この文が真になるためには、「ある人間」が存在し、「ある親」が存在しなければならない。前の条件は

(b) ∃xH(x)

と簡単だが、後の条件はもっと注意が必要である。xが親であるためには、子がいなければならない。そこで、とりあえず

(c) ∃x∃yP(x, y)

という条件が思い浮かぶが、この親xは、(b)で言われた人間の親でなければならない。とすると、この人間が(c)のyに相当するのだから、そのことをきちんと表現できるように変項を選ばなければならない。結局、(a)の主語部分を表現するためには、

(d) ∃x∃y(H(y)&P(x, y))

が真でなければならず、これのxが主語となった述部が続かなければならない。その述部とは、(a)によれば、「xはどんな自然数よりも大きい」となっている。この部分は全称命題である。そこで、L(x, z)---xはzより大きい---を使って、zのところに全称記号がかかるようにしなければならない。この全称命題が、「どんなzについても、zが自然数であれば」という条件文になることは、すでに述べたように、基本中の基本である。そして、主語となるxは (d) と同じ文脈に現れなけれなならないのだから、全体は次のようになる。

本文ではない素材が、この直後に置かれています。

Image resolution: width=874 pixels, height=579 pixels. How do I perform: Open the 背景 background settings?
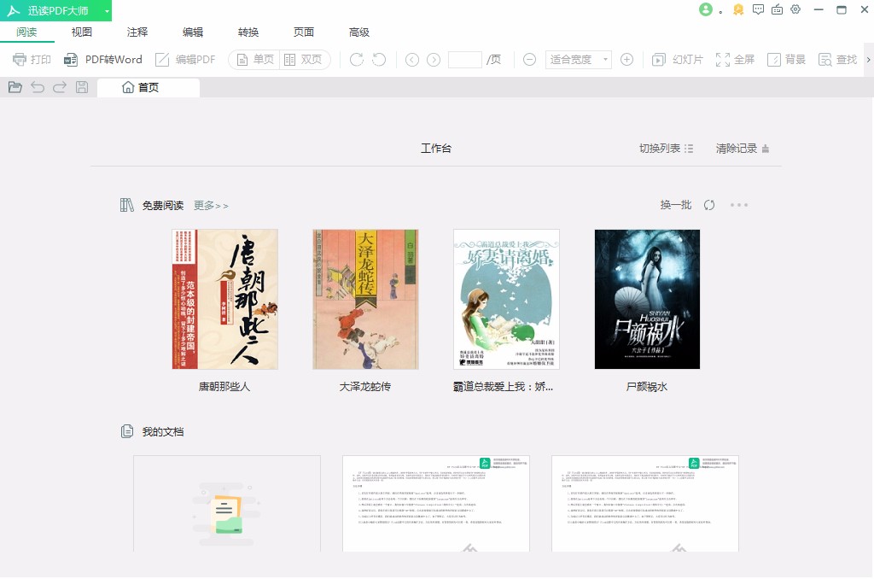point(785,59)
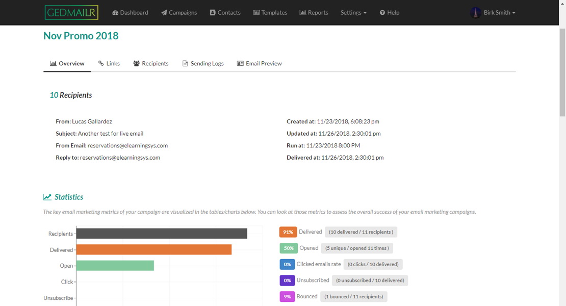Screen dimensions: 566x306
Task: Click the orange 91% Delivered badge
Action: (x=288, y=232)

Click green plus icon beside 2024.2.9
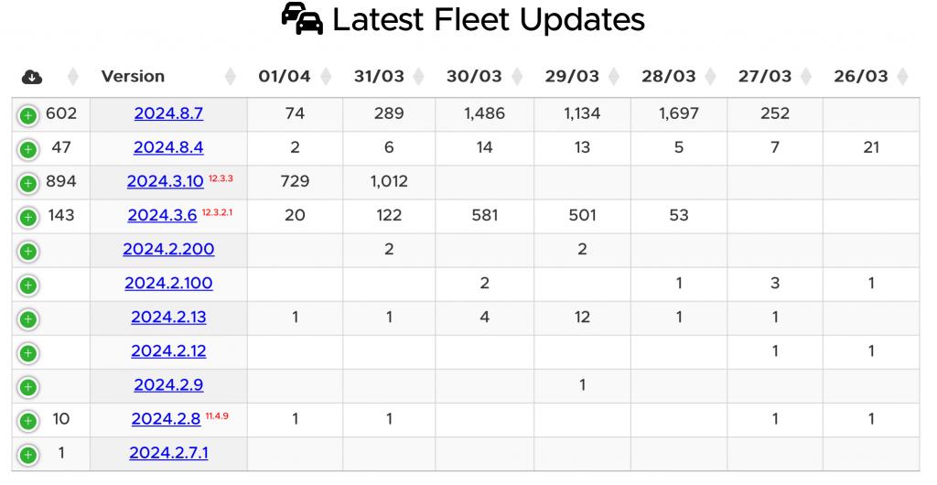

(e) ∃x∃y((H(y)&P(x, y))&∀z(N(z)⊃L(x,z))

これが (a) の記号式表現にほかならない。存在条件をきちんと満たして、全称命題の主語になるというところがポイントである。全称命題の、「ならば」の前と後ろに何が来るか、しっかりと見分けなければならない。

重要なこと---適当な当てずっぽう、あるいは自己流のルールで式を書いてはいけない。論理学は、すべて理詰めで納得できる答えが出るはず。自分で納得できない式は書くな。正しい答えに納得がいかなければ、納得がいくまで人(教師)に聞け。


練習問題 次の命題を記号式で表せ。自分で納得いくまで考え、自分で納得いくまで採点せよ。

(1)ある人のある子は人間でないものしか愛さない。

(2)どんな親でも、自分の子しか愛さないということはない。

(3)親なら自分の子しか愛さない、ということはない。

(4)ある親は、人間でない動物の子でも愛することがある。

(5)どんな人にも、互いに愛し合わない人がいる。

(6)国会議員のうちに、どの同僚からも愛される人は存在しないが、どの同僚も愛さない人は存在する。

(7)大学教授のうちに、どの学生からも愛されず、どの同僚も愛さない人が存在する。